Less than a month after winning first prize in the prestigious Queen Elisabeth Piano Competition in Brussels, the young Russian Denis Kozhukhin … gave formidable, freshly considered accounts of two challenging staples: Schumann’s ‘Symphonic Études’ and Mussorgsky’s ‘Pictures at an Exhibition.’ yet it was his sensitive playing of a much more modest work — Haydn’s Sonata in E flat (Hob. XVI:49), which opened the program — that left the strongest impression of Mr. Kozhukhin’s gifts and potential.
He took a genial, unrushed approach to the opening Allegro, allowing ample time for melodic phrases to breathe. Trills and turns were dispatched with lyrical grace; chords were voiced to bring out harmonic nuances. Haydn plays a game near the end of the first movement, which seems about to stop several times. Mr. Kozhukhin did not overdo the humor, choosing instead to highlight the musical ingenuity in each turn of phrase. He captured the Beethovenian grandeur of the pensive slow movement and played the finale, a playful homage to a courtly minuet, with crisp articulation and high spirits.

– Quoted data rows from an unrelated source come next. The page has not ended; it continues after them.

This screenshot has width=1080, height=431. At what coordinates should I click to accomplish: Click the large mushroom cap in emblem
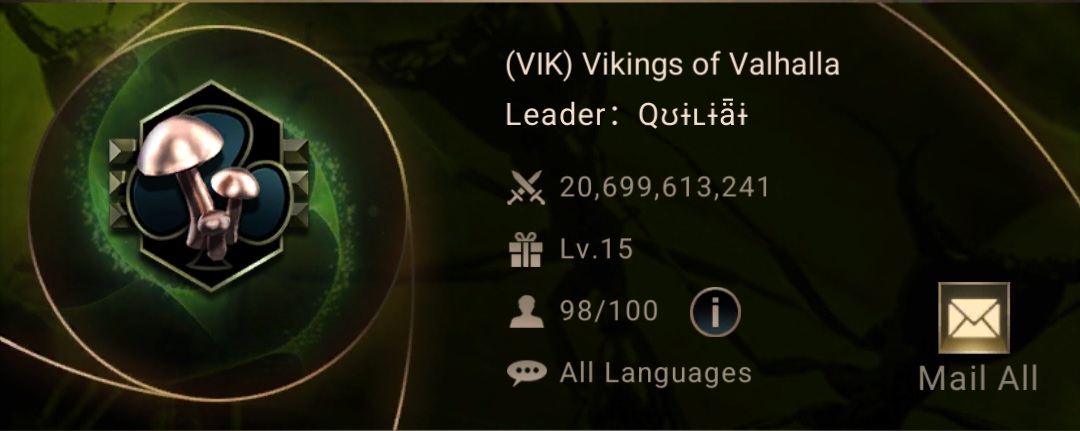tap(180, 143)
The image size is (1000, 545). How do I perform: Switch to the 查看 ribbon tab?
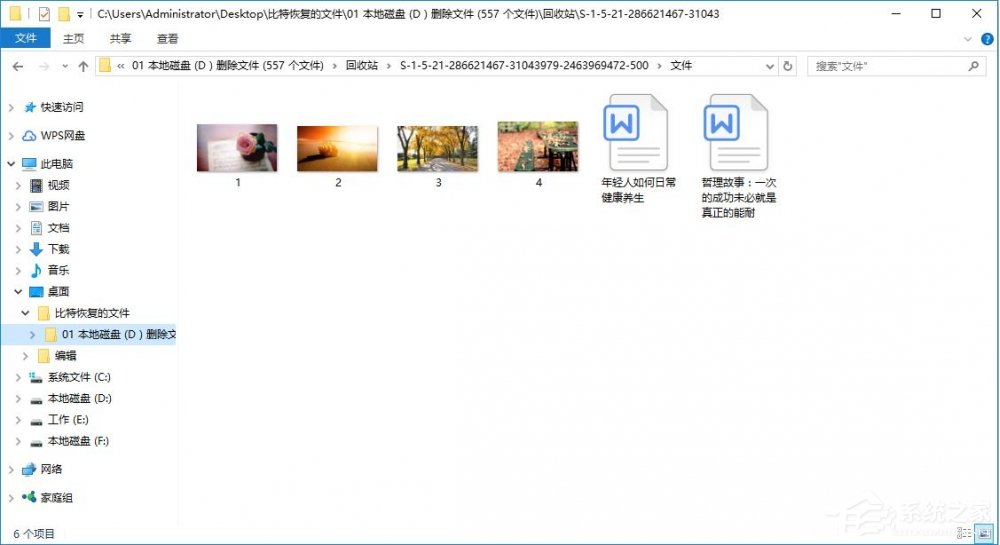click(167, 39)
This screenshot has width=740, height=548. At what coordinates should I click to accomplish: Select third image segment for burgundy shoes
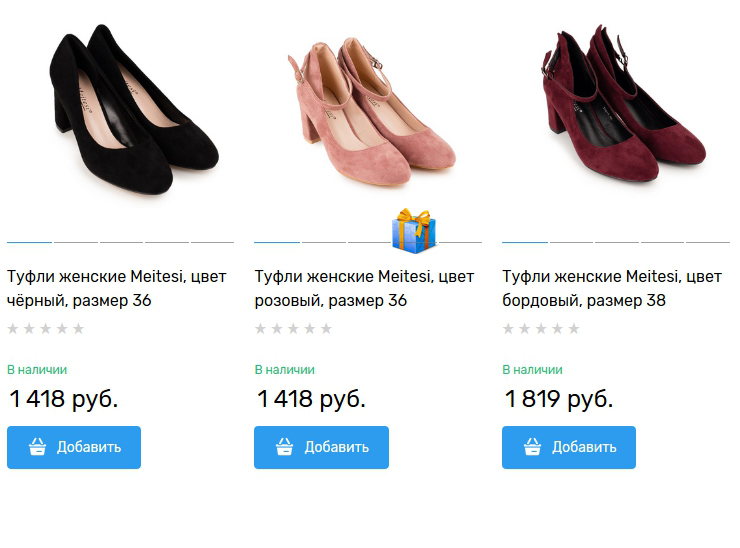[617, 242]
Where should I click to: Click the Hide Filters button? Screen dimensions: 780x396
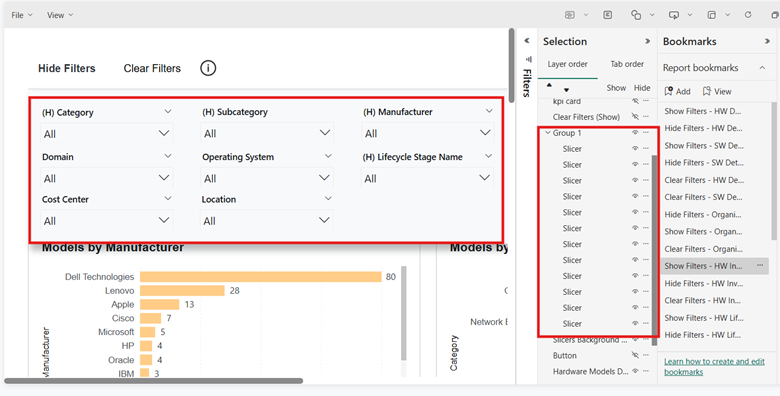[67, 68]
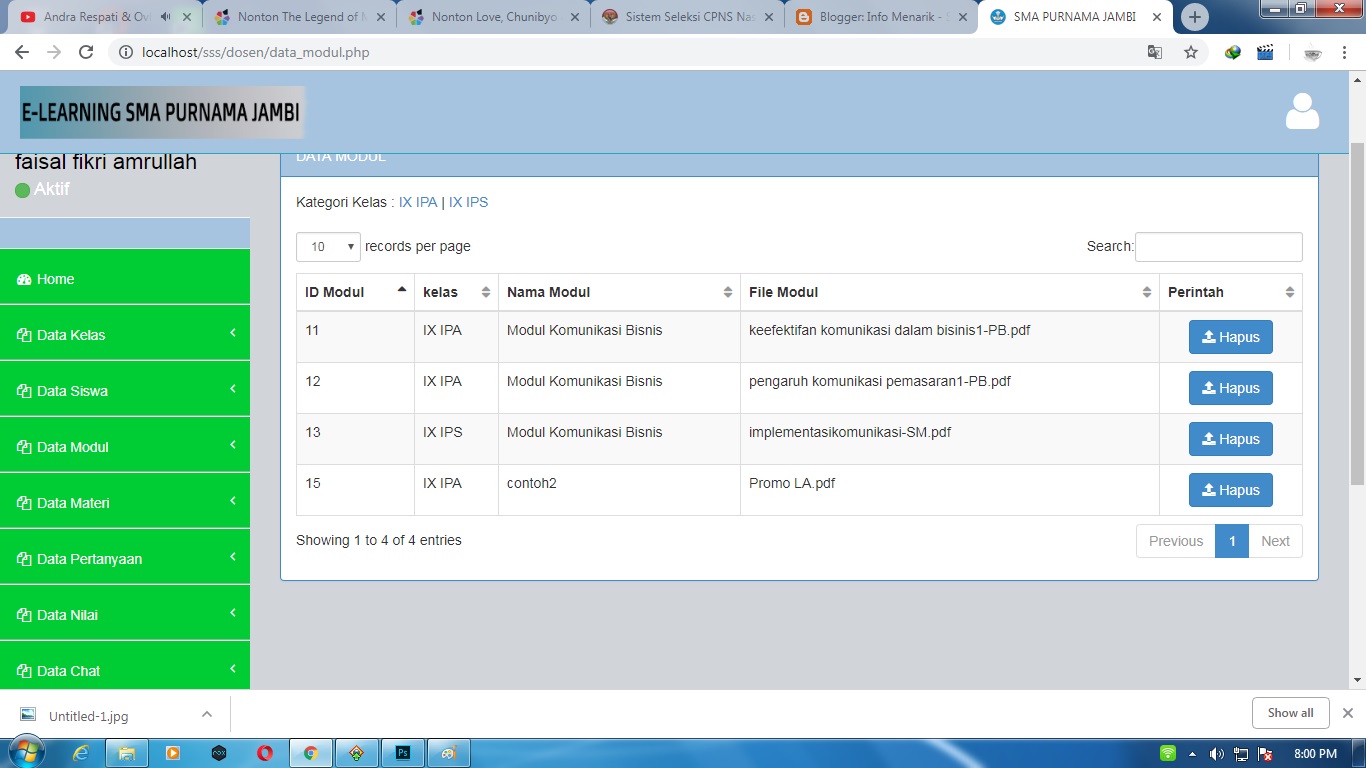This screenshot has width=1366, height=768.
Task: Open Chrome's three-dot menu icon
Action: tap(1345, 51)
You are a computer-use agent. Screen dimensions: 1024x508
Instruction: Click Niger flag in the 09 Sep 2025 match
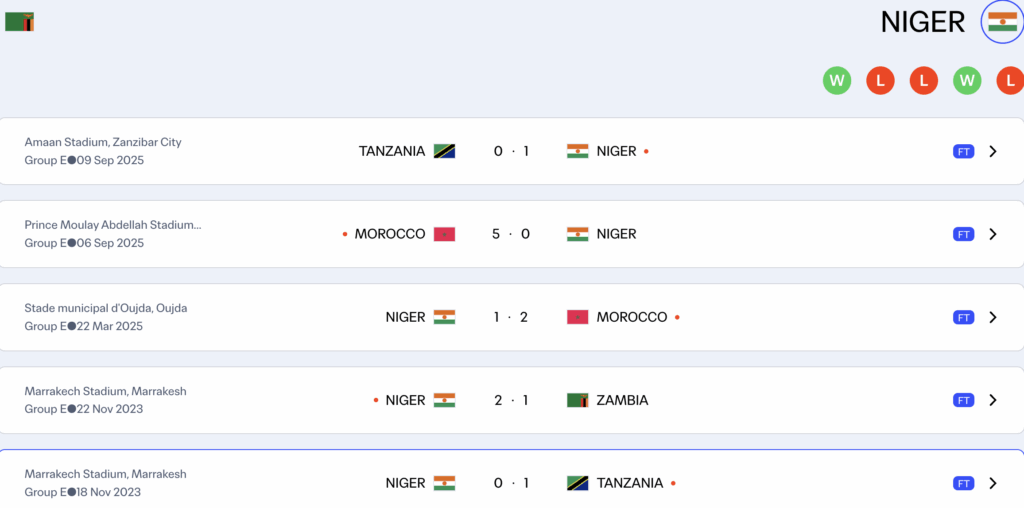tap(577, 151)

Mr. Kozhukhin already has all the technique he will ever need. His first teachers were his parents. At 14 he graduated from a Russian conservatory and moved to Madrid to further his studies and broaden his outlook. Lanky and relaxed, with long blonde hair pulled back in a ponytail, he looked completely comfortable at the piano. He began the Schumann without taking a break after the Haydn, without even waiting for latecomers to settle into their seats.
Even in the most hypercharged of the études, which abound in leaping chords and rippling, intricate passagework, Mr. Kozhukhin played commandingly. He set a bracing tempo in the final march yet managed to bring out chromatic details and inner voices.
After ‘Pictures’, he played that Ligeti étude as an encore, thrillingly.”